Please get rid of this shit excuse of a man. Completely cut him off and start working on yourself. Build your confidence. Follow your dreams. Do things for you and when you are ready to let someone in, someone who is worthy of your time - then go with it.

Thatnovembernight · 06/04/2019 07:36

He’s shown you he will lie and cheat, make false promises and then carry on cheating and lying - all in a matter of weeks. People this extreme never change IME. So don’t make any plans based on things being any different because no matter what he says it won’t be. Cut him loose and spent some time looking after yourself while you get over it. Betrayal is horribly shocking and confusing and takes time to process x

Fonduefrolics · 06/04/2019 08:05

I hope you’ve managed some sleep and feel a little better.
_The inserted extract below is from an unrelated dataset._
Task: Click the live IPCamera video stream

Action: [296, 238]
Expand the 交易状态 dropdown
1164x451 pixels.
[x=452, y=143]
I was in your position a year ago. I found messages, he left, I took him back because I’d had a health scare. 6 weeks later him and a friend were at it planning their affair. I might’ve felt unlovable and worthless at the time but I absolutely wasn’t, just like you're not. It’s painful to let go of one life and start another one but less sleepless nights crying and hurting overall. The alternative is to accept poor behaviour but you deserve so much better than that.
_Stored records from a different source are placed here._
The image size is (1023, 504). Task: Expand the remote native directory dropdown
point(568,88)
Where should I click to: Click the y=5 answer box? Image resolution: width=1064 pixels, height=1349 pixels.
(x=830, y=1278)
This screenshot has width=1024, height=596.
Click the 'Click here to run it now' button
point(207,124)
Sunshineafterthestorm · 06/04/2019 08:21

You are worth so much more, do you really want to spend the rest of your life being hurt and let down over and over again?
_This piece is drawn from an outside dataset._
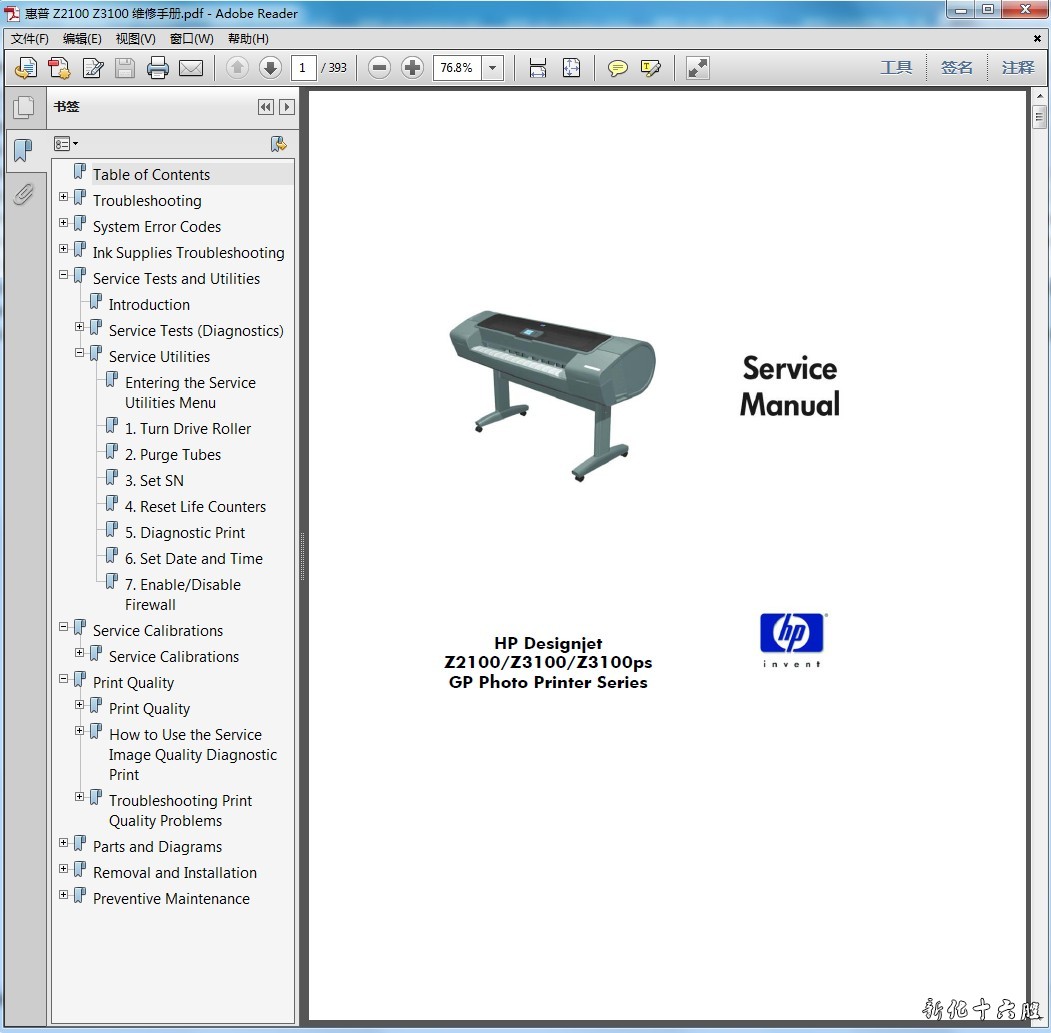Click the page number input field

point(303,68)
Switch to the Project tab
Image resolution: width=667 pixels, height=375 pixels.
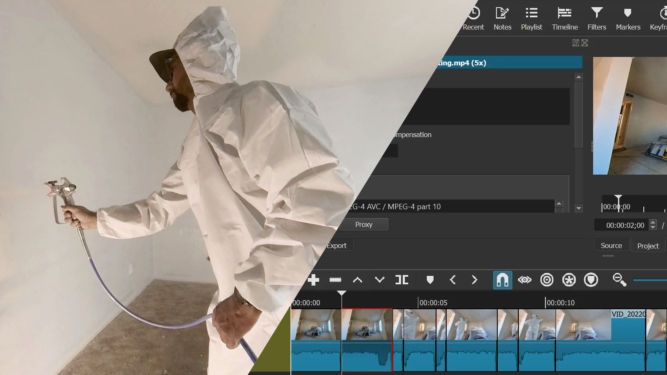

Yes it’ll hurt for a while but it’ll hurt a lot les than constantly being shit on by someone who has no respect for his partner.

There are good men out there, he isn’t one of them x

StepMummyLife · 06/04/2019 08:42

Thank you all. After confronting him this morning he's left and I'm packing my bags. He can have the house (we don't own it), my heart is breaking at losing him and my Stepson but staying will destroy me in the end. Thank you all again

OP posts:
Scrumptiousbears · 06/04/2019 08:44

Well done OP. I've forgiven this type of thing many a time in my past. I'd like the think of it happens now I'd end it.

category12 · 06/04/2019 08:45

Good luck, this is the right thing. It'll hurt a lot now, but in the long term, it'll be so much better for you to end the relationship here. Flowers

Lazydaisies · 06/04/2019 08:52

You are not worthless. The fact that you chose this man, they creep about finding vulnerable women to exploit - they can sense vulnerability, suggests to me that you have a significant backstory around low self esteem. Get that sorted and it will help you bin the tosser and not find yourself I. This position. You are worth more. A good counsellor or even decent self help reading could be invaluable for you to getting over this.

crappyday2018 · 06/04/2019 09:50

Well done OP, you're doing the right thing. Staying with men who treat us badly is more about our own self-worth/self-esteem. I suspect you need to focus and work on that. Perhaps some counseling could help you address these issues of thinking you're not good enough to be treated well. HE DOES NOT DESERVE YOU.